** Opening Text passage block **
Saturday, October 06, 2012

Chapter 11: A Day of Unexpected Adventure..


24-Aug (Fri):
Srinagar
Srinagar
Kheer Bhawani, Dal Lake
8.15 AM
7 PM
96 KMS


As the plan was to spend the whole day (mostly lazing around) woke up later than our last week routine time. But as someone said, share your plans with God, and you will have the best ever way to end the day… the day had something else in store for us. Had breakfast at 8.00 AM and we had to make plans for the day.  Avinash had previous day called us to indicate that he would not be able to make it on time to pick his wife. He was caught in a landslide and it would delay him by a complete day. Considering the blazing sun so early, decided to drop into Kheer Bhawani temple and it would be right time for us to pick Shilpa from Airport. And evening ride on Shikara at Dal Lake.
** Closing Text passage block **
** Opening Information supplied block **
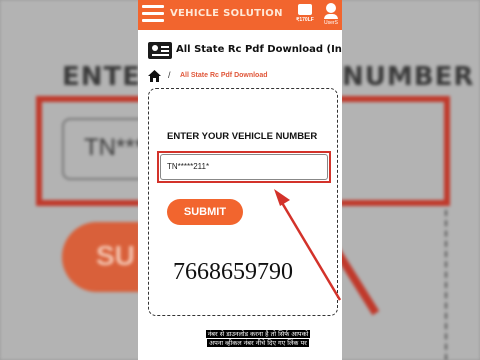 The width and height of the screenshot is (480, 360). Describe the element at coordinates (331, 23) in the screenshot. I see `user-label: UserS` at that location.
** Closing Information supplied block **
Task item
Transcribe the Srinagar travel entry from "As the plan" up to and including "at Dal Lake.".

Your response
As the plan was to spend the whole day (mostly lazing around) woke up later than our last week routine time. But as someone said, share your plans with God, and you will have the best ever way to end the day… the day had something else in store for us. Had breakfast at 8.00 AM and we had to make plans for the day.  Avinash had previous day called us to indicate that he would not be able to make it on time to pick his wife. He was caught in a landslide and it would delay him by a complete day. Considering the blazing sun so early, decided to drop into Kheer Bhawani temple and it would be right time for us to pick Shilpa from Airport. And evening ride on Shikara at Dal Lake.